Desa Wisata Nganjat Sentra Ikan Nila, “Gemah Ripah Loh Jinawi” Minapolitan di Kota “Seribu Mata Air”

Produksi ikannya menjadi mata pencaharian bagi warga desa yang tak lekang ditelan jaman. Ya, ikan nila adalah "nyala api" bagi masyarakat Desa Nganjat yang dipimpin oleh Kepala Desa Pandu Sudjatmoko ini

29 September 2023, 19:05 WIB

Nusantarapedia.net | JURNAL, TOURISM — Desa Wisata Nganjat Sentra Ikan Nila, “Gemah Ripah Loh Jinawi” Minapolitan di Kota “Seribu Mata Air”

“Rerata kolam per tahunnya panen ikan 2 hingga 3 kali. Per masa panen dengan durasi 4-5 bulan dengan menghasilkan 2-3 ton ikan segar. Maka angka kirkanya, sebanyak 2 ton ikan dikalikan 3 kali panen, dikalikan 90 kolam, didapatkan hasil 500-600 ton ikan segar konsumsi diproduksi oleh Desa Nganjat per tahunnya. Sekitar 30.000-40.000 ton ikan diproduksi di Klaten per tahunnya.”

Untuk harga per kilogramnya di angka Rp26-28 ribu. Maka per kolamnya menghasilkan omset Rp56 juta, dengan keuntungan berkisar 7-10 juta, bahkan bila beruntung saat kebutuhan permintaan tinggi, sedangkan stok produksi di berbagai daerah kurang (kosong) bisa untung hingga 15 juta
IMG 20230928 125555 665
Sehatnya ikan di kolam budidaya.

KLATEN adalah salah satu kabupaten di Jawa Tengah.

Wilayah Kabupaten Klaten dengan 5 kota kecamatan satelit, yakni eks-Kawedanan Gondang Winangun, Wedi, Pedan, Jatinom, dan Delanggu, adalah kota kecamatan penyangga Klaten. Kelima kota satelit tersebut turut andil besar dalam menyangga gerak ekonomi daerah, dan umumnya dinamika sosial budaya entitas Klaten.
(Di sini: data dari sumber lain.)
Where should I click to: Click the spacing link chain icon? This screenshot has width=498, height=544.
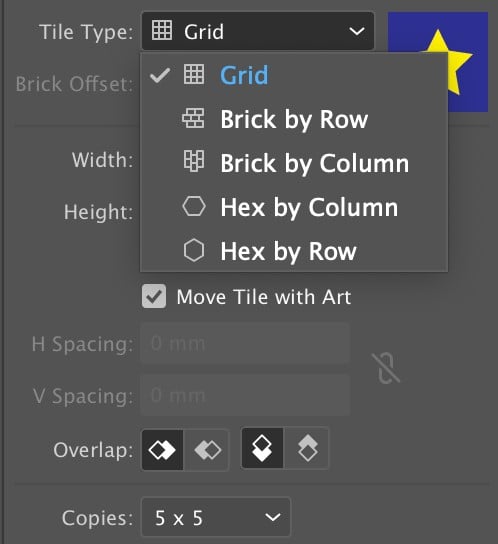coord(386,369)
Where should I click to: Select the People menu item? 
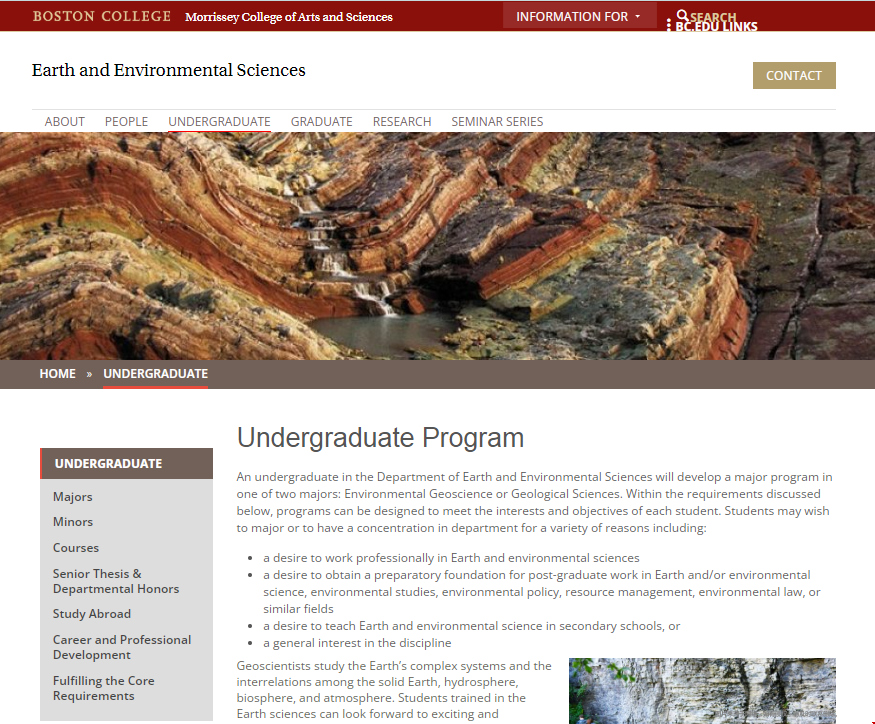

Secara geografi dan topografi, Klaten yang cenderung datar dengan tingkat kemiringan yang sedang di utara dan barat laut karena faktor Gunung Merapi, dan kemiringan di selatan dan tenggara karena bagian dari Pegunungan Sewu. Akhirnya, Klaten pun menjadi surganya jelai (padi) karena melimpahnya sumber mata air. Klaten disebut dengan “Seribu Mata Air” benar adanya. Klaten menjadi penyangga pangan nasional dengan produksi berasnya dan di beberapa titik menjadi kawasan minapolitan dan eco-wisata.

Klaten dengan luas wilayah 655,6 km², secara administratif terdiri dari 26 kecamatan, 391 desa dan 10 kelurahan. Demografi Klaten dengan 1,247,064 jiwa (BPS:2023), membuktikan sebagai daerah “reja:ramai” karena letaknya yang strategis di tengah jantung kebudayaan Mataraman, diapit oleh Kota Solo dan Yogya, maka tidak mengherankan, Klaten sejak era Mataram kuno (poros Kedu-Prambanan) sudah menjadi bagian episentrum ibu kota Mataram yang tentunya padat penduduk, senafas bertumbuh-kembangnya utilitas infrastruktur publik yang lengkap, dari era ke era.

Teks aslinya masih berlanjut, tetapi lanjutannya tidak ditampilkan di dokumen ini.